After the home page, I believe the blog or your content portal is the biggest asset to convince the consumer to donate. “Your blog is the validation about what you are preaching or are passionate about is being executed and showing results.”
EJI has mastered the art of content via its blog by keeping it simple and easy to understand. Your work is the biggest motivator for people to donate and how you showcase it is the diffrentiator.
The final aspect that ties the content to commerce play for a nonprofit is the donation page. EJI has a simple donation page with the required information: Trust certificates, a clear demonstration of one time and recurring donations, and the individual details required for the payment process.
And that’s about it. No never-ending footers, long pointless stories, and complicated details, etc. EJI has reduced all anxieties for the donor by the communications on the home and blog page.
Another example that you should take note is of Children International. Earlier in the day, I received a July 2020 newsletter from the nonprofit emphasising on the snapshots of life during a pandemic. They could get rid of the word newsletter from the email title.
The photo essay takes me to the blog which showcases 10 images of children from across the globe how they are battling the pandemic. For example, Muhammad, a sponsored child in India, practices resilience skills and self‑calming activities like gardening to cope while under stay-at-home orders.
The blog ends with a bold call to action - “See the latest updates on how your support continues to help us adapt” rather than a donation page link.

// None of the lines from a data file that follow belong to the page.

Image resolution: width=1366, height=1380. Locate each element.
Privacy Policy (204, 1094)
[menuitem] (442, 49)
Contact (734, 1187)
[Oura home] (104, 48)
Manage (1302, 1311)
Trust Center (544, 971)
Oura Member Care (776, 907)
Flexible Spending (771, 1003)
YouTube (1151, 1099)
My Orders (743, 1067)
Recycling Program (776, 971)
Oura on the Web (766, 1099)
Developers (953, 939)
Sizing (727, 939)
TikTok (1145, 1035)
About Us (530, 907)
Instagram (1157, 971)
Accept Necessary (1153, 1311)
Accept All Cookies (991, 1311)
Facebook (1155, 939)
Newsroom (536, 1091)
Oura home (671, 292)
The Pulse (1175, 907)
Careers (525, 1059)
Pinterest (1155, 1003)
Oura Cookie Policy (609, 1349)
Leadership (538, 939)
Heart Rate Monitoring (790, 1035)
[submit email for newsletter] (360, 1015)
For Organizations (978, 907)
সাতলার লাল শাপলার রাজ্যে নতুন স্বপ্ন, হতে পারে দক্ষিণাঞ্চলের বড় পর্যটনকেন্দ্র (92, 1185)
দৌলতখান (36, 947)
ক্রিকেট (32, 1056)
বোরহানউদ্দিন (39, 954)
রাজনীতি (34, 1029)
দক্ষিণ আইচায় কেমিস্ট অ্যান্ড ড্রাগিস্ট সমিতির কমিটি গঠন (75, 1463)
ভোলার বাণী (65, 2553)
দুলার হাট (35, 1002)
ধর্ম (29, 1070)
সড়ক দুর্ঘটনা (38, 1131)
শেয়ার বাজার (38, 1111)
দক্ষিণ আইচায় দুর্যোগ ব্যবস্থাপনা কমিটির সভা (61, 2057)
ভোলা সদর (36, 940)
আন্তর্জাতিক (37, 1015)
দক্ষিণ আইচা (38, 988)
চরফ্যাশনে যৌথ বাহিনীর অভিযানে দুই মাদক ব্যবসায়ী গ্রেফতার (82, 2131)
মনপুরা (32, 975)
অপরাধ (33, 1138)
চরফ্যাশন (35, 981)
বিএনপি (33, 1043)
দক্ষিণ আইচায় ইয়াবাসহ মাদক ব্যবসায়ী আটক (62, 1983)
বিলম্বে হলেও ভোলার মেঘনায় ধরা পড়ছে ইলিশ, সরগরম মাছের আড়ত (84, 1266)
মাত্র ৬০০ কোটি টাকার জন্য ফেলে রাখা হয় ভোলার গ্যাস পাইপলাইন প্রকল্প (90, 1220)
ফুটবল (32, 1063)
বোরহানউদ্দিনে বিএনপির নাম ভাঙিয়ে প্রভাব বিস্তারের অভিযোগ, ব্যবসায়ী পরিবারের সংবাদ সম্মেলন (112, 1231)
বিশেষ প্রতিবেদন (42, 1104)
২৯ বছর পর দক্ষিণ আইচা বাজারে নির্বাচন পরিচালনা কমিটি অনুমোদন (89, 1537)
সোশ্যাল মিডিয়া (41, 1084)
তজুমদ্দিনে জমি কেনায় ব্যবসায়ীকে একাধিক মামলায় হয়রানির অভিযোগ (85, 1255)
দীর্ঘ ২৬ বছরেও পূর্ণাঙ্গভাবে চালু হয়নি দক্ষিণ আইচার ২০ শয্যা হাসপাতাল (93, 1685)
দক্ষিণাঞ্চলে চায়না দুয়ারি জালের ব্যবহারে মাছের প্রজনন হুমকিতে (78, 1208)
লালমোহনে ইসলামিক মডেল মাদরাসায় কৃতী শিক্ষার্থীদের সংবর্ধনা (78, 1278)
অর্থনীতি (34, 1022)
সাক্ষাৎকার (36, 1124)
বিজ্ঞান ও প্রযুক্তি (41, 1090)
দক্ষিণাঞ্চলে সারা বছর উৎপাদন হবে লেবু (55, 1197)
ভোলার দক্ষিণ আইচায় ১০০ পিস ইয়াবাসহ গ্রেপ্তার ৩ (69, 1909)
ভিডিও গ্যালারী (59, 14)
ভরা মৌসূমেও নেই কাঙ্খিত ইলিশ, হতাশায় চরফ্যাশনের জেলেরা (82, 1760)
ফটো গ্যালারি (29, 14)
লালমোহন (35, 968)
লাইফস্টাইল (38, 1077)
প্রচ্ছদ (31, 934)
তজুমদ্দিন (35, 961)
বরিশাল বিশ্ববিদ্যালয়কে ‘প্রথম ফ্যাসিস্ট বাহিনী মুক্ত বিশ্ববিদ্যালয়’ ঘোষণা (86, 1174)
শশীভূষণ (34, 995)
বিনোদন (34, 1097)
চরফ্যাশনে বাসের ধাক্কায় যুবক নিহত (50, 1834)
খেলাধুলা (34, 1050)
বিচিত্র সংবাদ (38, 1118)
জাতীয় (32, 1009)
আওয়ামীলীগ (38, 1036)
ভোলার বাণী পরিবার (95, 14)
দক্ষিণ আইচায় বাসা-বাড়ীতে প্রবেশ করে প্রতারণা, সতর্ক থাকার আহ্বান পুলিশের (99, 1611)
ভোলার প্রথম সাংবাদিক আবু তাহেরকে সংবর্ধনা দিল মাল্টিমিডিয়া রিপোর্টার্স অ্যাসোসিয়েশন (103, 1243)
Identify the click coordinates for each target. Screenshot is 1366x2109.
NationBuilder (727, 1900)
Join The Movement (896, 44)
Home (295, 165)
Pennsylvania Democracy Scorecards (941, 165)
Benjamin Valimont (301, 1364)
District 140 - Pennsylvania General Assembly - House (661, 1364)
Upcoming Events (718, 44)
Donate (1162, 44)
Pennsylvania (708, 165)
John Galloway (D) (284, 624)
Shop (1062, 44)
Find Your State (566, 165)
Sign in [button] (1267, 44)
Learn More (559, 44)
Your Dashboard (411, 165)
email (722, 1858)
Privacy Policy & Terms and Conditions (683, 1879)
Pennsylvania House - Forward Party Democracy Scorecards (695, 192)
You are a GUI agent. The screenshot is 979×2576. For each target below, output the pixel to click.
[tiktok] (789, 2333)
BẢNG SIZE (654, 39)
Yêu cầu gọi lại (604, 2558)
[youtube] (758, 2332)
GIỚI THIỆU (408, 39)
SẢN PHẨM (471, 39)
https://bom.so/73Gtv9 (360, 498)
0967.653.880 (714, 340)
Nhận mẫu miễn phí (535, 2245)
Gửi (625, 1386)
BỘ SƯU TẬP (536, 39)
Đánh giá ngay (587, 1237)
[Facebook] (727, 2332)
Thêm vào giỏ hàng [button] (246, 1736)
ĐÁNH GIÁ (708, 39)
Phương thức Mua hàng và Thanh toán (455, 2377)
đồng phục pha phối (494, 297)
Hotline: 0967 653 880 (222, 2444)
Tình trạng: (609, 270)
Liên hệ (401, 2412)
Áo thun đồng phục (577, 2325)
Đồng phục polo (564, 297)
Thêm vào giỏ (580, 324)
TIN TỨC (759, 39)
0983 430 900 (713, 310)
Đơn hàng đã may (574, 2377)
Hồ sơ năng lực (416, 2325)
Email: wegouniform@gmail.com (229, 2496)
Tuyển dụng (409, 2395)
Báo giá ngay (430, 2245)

The nonprofit smartly reverses the communication from how it is supporting the society to how people like us can support the causes. Even when you sponsor a child, the nonprofit wants you to learn first about the specific child’s struggle.
For example, Aaliya who is from India tells about herself, her family, her house, and poverty in India. In addition to this the nonprofit gives you complete details about how sponsorship works, what can a sponsor expects, and details about the financials. Just shows out the effort of the nonprofit not only offline but online also with content.
Finally the obvious question: “We don’t have the money to hire a world-class design and tech agency.”
You don’t have to hire an expensive design but you can always do the research, see the design, think like a donor, and simplify the entire giving process. You can use a piece of paper and pencil to draw a rough design. You don’t need to be an artist. Post that you can get it executed and fine-tuned by a developer or an agency. It isn’t rocket science.
However, first you will have to believe in the “Content to Commerce Play”.